Liste des consignes:
1 – Répondez brièvement à chaque question à partir de l'article sur la Primaire populaire.
(a) Entre quelles dates le vote en ligne de la Primaire populaire est-il prévu ?
(b) Dans quelle ville des militant·es préparent-ils un rassemblement le 12 décembre ?
(c) Qui signe l'article ?
2 – Indiquez pour chaque affirmation si elle concorde avec l'article sur la Primaire populaire, en citant les mots du texte qui le montrent.
(a) Le départage des candidats doit se faire par un vote en ligne.
(b) Les organisateurs comptent annuler le vote si les candidats refusent d'y participer.
(c) Le processus se déroule à plus de six mois de l'élection présidentielle.
3 – Reproduisez à l'identique tout le passage de l'article sur la Primaire populaire qui va de « L’Éducation nationale cristallise » jusqu'à « décembre à Toulouse. ».

Passage du texte:
Primaire populaire : Accords forcés

L’Éducation nationale cristallise toute la gestion ubuesque de cette cinquième vague. Partout, les contaminations explosent, les personnels sont débordés. Et les élèves en pâtissent.

Michel Soudais  • 12 janvier 2022 abonné·es
Primaire populaire : Accords forcés
Des militant·es préparent un rassemblement pour une primaire d’union de la gauche, le 12 décembre à Toulouse.
© Francois Laurens / Hans Lucas / Hans Lucas via AFP

Faut-il participer à la Primaire populaire ? La question est régulièrement posée aux candidats écologistes et de gauche que cette initiative citoyenne ambitionne de départager par un vote en ligne du 27 au 30 janvier. Affirmant ainsi répondre à un souhait des électeurs de gauche pour une candidature de rassemblement. Parmi eux, nombreux sont ceux qui s’interrogent également sur la finalité et les effets d’un processus incertain à moins de trois mois de l’élection présidentielle. Les jeunes organisateurs de cette primaire assurent quant à eux que « ce vote aura lieu quoi qu’il arrive, avec ou sans l’accord des candidats ».

Extrait de source:
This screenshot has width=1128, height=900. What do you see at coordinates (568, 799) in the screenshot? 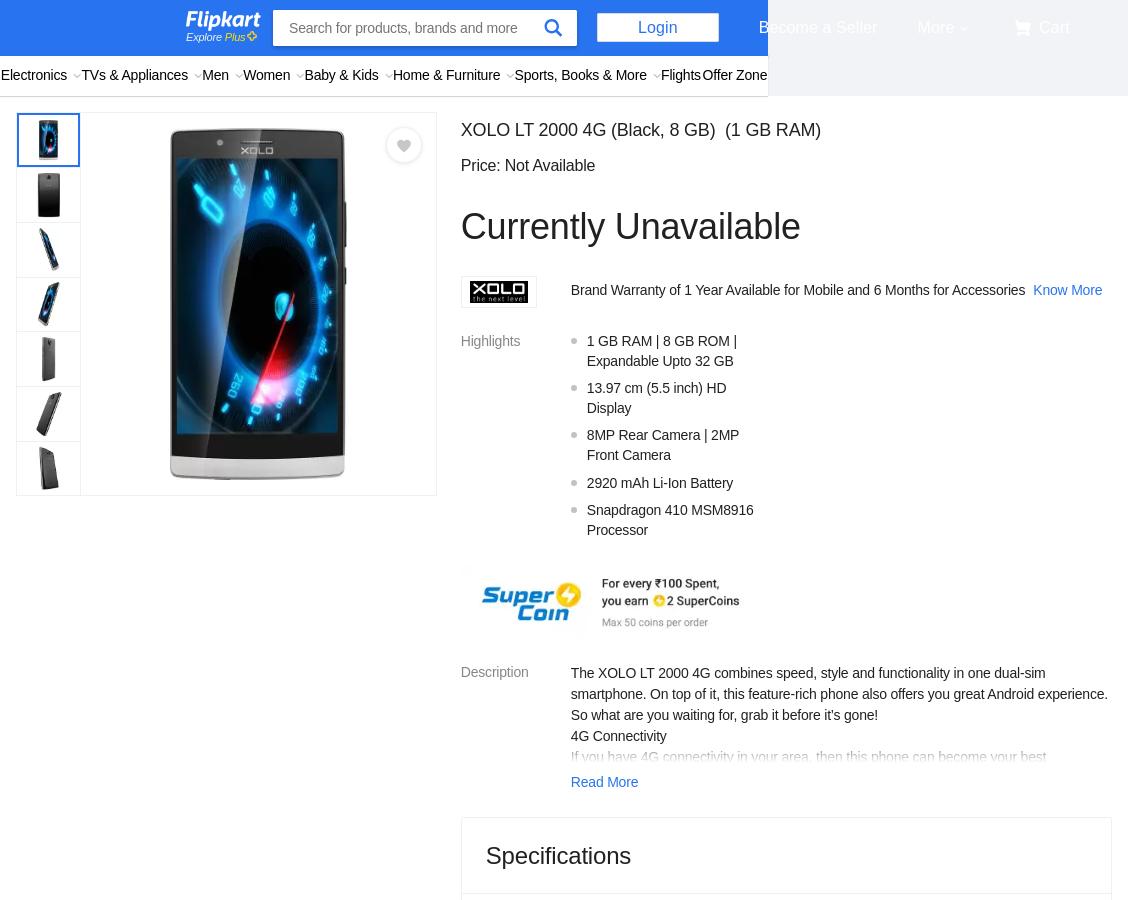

Corrigé de l'exercice:
1 –
(a) Du 27 au 30 janvier.
(b) À Toulouse.
(c) Michel Soudais.

2 –
(a) Oui : « par un vote en ligne du 27 au 30 janvier ».
(b) Non : « ce vote aura lieu quoi qu’il arrive, avec ou sans l’accord des candidats ».
(c) Non : « à moins de trois mois de l’élection présidentielle ».

3 –
L’Éducation nationale cristallise toute la gestion ubuesque de cette cinquième vague. Partout, les contaminations explosent, les personnels sont débordés. Et les élèves en pâtissent.

Michel Soudais  • 12 janvier 2022 abonné·es
Primaire populaire : Accords forcés
Des militant·es préparent un rassemblement pour une primaire d’union de la gauche, le 12 décembre à Toulouse.